Friday, March 17, 2006

How do I understand price structure in business?


Since I do not know the type of business or what is truly behind the question let me start by providing you with information regarding how payroll and equipment effect the pricing structure of goods.

Studies have shown that successful companies have a total payroll expense of 20%-30% of there gross sales. There are those more labor intense markets that occasionally show 35%. There are also those low labor companies that come in at 15%. For the sake of argument we will use 25%. This would mean a company must gross 4 times its total payroll cost in order to turn a profit and thereby be successful.

Payroll cost is made up of a number of factors.
Social Security
Employee portion
Employer portion
Medicare
Employee portion
Employer portion
Federal unemployment
State unemployment
Workers Compensation Insurance
Employees Portion (minimal)
Employers Portion (Substantial Averaging $5/$100 paid)
Local Taxes (Transit, City, County, etc..)

Not to mention Benefits and Insurance packages that may or may not be part of the companies total payroll expense. These could include:
Health Insurance
Dental Insurance
Vision Insurance
Life Insurance
Supplemental Insurance
401k
and other fund function accounts.

On the average for every $.25 paid in straight payroll the company pays out of pocket $.31 (Plus Benefits and Insurances). For example: An employee earns $10/hr worked. The companies true out of pocket payroll for this employee is $12.40/hr (Plus Benefits). That is a 36% increase in cost per employee per man-hour.
As an employee that would mean that you would need to make 5.5 times your payroll every hour for the company to stay afloat. That same $10/hr employee must earn the company $50/hr so the out of pocket payroll percentage would be 24.8% and we still haven't accounted for the benefits.
So when you go down to the local garage and they tell you the rate is $55/hr to work on your car, you know that the average payroll is $11/hr. You can further bet that they don't have all the latest and greatest equipment at this rate or the best help and technicians. Since the average payroll for an auto mechanic in 1998 was $13.16/hr, you probably wont get the top techs unless the labor rate is closer to $66/hr.
As you can see by my example that you now are able to calculate anyone wage and cost to the company based on simple and easy to get data.
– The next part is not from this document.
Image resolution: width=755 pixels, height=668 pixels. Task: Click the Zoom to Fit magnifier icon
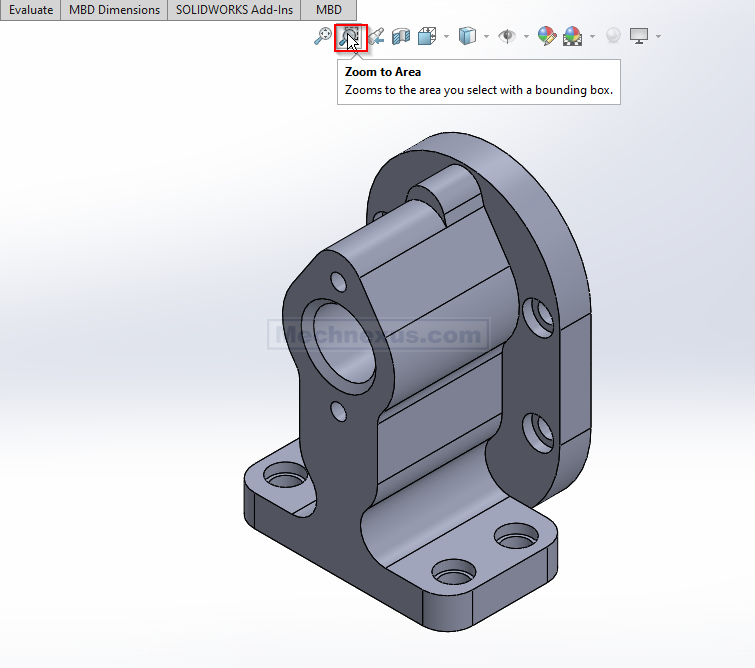click(323, 37)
We can further extrapolate to equipment. Every piece of equipment in a company must earn the price of replacement in five years. If you pay $100,000 for a piece of equipment it will need to earn a minimum of $20,000 each year plus the operator cost. This falls into a similar category as payroll with 5 times being the minimum requirement for a company to stay in business. If the equipment lasts longer or can still offer comparable production after this point it would be profit. If your maintenance and operator keep this piece of equipment in top shape you do have some room to price adjust and give discounts to top customers and cash payers. Utilizing a second shift increases overall wear but the cost to operate factor is far less and profitability far higher.

Generally speaking a piece of equipment needs to earn its value each year. This would allow enough money to pay overhead, utilities, labor and such that would go into keeping it going. If a $100,000 piece of equipment earned you $100,000 in business each year you would be at break even. In order to turn a profit you would need to exceed its value. Also recognize that in addressing this pricing we may have equipment that can not achieve its value but necessary for your trade. Other more sell-able equipment will need to make up for this. It may be best to think of total value of your equipment and therefore total annual earnings necessary to break even.

I hope this helps you better deal with money management and employee cost considerations as you move into a management position. The bottom line is what makes business. Failure to understand and utilize this as a tool will greatly hamper your effectiveness. Now that you know you are well armed and have increased chances for promotion. You can have bottom line discussions with higher management and better understand your department budget and performance.

I think that this will give you the tools you need to make these types of decisions as well as get a better idea of how your money is working for you in other areas.
I have consulted for businesses for a number of years and this is one area that lacks understanding. I would not be surprised if this is a major wedge that causes many businesses to fail. We want to be fair and competitive. These have costs and need to be recognized. If we as employers as well as our employees clearly understood these principals, the business world would be a far better place.